|JACS AT 125
Will a proposed reaction proceed readily under thermal conditions? If not, will photochemical excitation enable the reaction to progress easily? In either case, what will be the stereochemistry of the products?
In the mid-1960s, Robert Burns (R. B.) Woodward, Donner Professor of Science at Harvard University, and Roald Hoffmann, a junior fellow in the university's Society of Fellows, developed rules that answer those questions for pericyclic reactions. These reactions--in which a closed loop of orbitals forms in the transition state--include electrocyclic, cycloaddition, and sigmatropic reactions such as the ring opening of cyclobutene, the Diels-Alder reaction, and the Cope rearrangement.
|Woodward and Hoffmann's 1965 paper set rules for outcome of many organic reactions
|PARTNERS Woodward (left) and Hoffmann around the time their paper was published.
In five communications in the Journal of the American Chemical Society--beginning with a paper [87, 395 (1965)] that ranks among the 125 most cited in JACS history--Woodward and Hoffmann illustrated how the feasibility and stereochemical outcome of pericyclic reactions are governed by the symmetry properties of the molecular orbitals of the reactants and products.
Woodward had intuited this concept based on his synthetic experience, his legendary familiarity with the literature of organic chemistry, and his knowledge of molecular orbital theory. Woodward and Hoffmann's collaboration began when the elder scientist asked the younger his opinion of Woodward's orbital symmetry hypothesis, says Hoffmann, who is now the Frank H. T. Rhodes Professor of Humane Letters at Cornell University. Hoffmann then applied his extended Hückel method--a way to calculate the electronic structure of molecules--to confirm Woodward's hunch.

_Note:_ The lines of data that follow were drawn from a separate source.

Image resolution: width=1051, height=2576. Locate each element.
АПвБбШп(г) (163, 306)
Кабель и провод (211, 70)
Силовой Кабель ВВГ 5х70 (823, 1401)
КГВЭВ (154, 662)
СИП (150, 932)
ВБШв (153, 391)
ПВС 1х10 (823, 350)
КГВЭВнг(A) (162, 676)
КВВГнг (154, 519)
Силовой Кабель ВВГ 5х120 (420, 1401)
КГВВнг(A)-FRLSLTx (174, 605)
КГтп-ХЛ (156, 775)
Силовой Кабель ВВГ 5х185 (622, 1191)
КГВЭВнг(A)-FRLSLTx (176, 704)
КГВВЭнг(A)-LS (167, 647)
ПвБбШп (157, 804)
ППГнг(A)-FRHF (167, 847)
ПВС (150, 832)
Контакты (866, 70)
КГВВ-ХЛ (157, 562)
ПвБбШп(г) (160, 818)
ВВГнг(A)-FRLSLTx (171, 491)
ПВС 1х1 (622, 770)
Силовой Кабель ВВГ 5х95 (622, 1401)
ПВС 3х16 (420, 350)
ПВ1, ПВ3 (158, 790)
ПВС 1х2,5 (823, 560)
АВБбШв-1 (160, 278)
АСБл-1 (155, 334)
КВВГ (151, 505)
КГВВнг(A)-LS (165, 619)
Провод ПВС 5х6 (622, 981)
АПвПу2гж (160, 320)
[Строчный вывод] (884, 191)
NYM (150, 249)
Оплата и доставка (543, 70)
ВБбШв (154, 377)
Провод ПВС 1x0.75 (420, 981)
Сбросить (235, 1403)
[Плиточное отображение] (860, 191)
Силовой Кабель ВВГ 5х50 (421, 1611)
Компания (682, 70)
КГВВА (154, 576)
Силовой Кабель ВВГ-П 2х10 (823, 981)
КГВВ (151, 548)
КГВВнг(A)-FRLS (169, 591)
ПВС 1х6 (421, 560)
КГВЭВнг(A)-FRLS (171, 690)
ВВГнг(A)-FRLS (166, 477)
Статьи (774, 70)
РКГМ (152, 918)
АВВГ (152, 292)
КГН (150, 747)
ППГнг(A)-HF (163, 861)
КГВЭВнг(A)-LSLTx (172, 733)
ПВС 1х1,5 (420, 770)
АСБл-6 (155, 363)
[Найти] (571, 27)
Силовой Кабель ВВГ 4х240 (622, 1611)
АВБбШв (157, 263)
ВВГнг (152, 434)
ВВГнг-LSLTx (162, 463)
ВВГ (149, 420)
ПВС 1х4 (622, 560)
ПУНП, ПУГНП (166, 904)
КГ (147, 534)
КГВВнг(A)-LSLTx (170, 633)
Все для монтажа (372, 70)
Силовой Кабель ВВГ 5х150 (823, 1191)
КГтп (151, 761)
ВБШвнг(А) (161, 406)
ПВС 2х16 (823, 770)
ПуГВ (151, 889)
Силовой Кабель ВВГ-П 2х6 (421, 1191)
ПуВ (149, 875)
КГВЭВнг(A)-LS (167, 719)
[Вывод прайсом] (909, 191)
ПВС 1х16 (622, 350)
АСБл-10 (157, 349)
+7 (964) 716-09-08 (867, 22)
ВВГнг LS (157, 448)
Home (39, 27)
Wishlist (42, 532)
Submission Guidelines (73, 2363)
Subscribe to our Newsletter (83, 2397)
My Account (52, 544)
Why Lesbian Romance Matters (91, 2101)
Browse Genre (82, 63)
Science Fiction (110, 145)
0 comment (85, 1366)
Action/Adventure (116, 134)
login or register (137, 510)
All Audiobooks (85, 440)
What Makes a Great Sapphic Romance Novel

The rules "brought order to a whole area of organic chemistry that previously seemed to be a collection of unrelated reactions, and gave predictions of new types of reactions that no one had thought to study previously," says Kendall N. Houk, a chemistry professor at the University of California, Los Angeles, and former graduate student of Woodward's. "This paper and its successors ushered in a new era in organic chemistry."
In addition, Houk says, Woodward and Hoffmann's insight permitted chemists to "apply molecular orbital theory to understand reactivities and stereoselectivities without doing elaborate calculations."
Jerome A. Berson, professor emeritus of chemistry at Yale University, says the Woodward-Hoffmann rules "permitted us for the first time to recognize which concerted reaction pathways would be the electronically favorable ones and which would not." Berson published a book in 1999 titled "Chemical Creativity: Ideas from the Work of Woodward, Meerwein, and Hückel."
|PREDICTIVE POWERS The Woodward-Hoffmann rules are based on conservation of orbital symmetry. Because thermal and photochemical reactions involve orbitals of different symmetry, they favor different directions of rotation and lead to different stereochemical outcomes.
When Woodward and Hoffmann first published their hypothesis, Berson says, "it was the talk of the town." But this was no short-lived fad. "It was the central focus of attention for a large fraction of the organic community for at least 15 or 20 years," he recalls.
According to Weston T. Borden, a University of Washington professor who studies synthetic, mechanistic, and theoretical organic chemistry, the Woodward-Hoffmann rules "made such clear predictions as to what would happen in organic reactions that testing and confirming the rules became a cottage industry for physical organic chemists for many years."
Hoffmann ultimately won the Nobel Prize in Chemistry for the work in 1981, when he was just 44. Woodward, who had already received a chemistry Nobel in 1965 for his synthetic work with natural products, would surely have shared in this second prize if he hadn't died in 1979 at the age of 62.
Hoffmann instead shared the 1981 Nobel with Kyoto University's Kenichi Fukui, who had independently worked out theories concerning the influence of molecular orbitals on chemical reactions.
Other key figures who helped to flesh out the rules relating the orbital symmetry of transition states to reaction outcomes include H. C. Longuet-Higgins at the University of Cambridge; Howard E. Zimmerman at the University of Wisconsin, Madison; and Michael J. S. Dewar at the University of Texas, Austin.
C&EN is celebrating the 125th volume of the Journal of the American Chemical Society by featuring selected papers from among its 125 most cited. This paper was ranked 88th.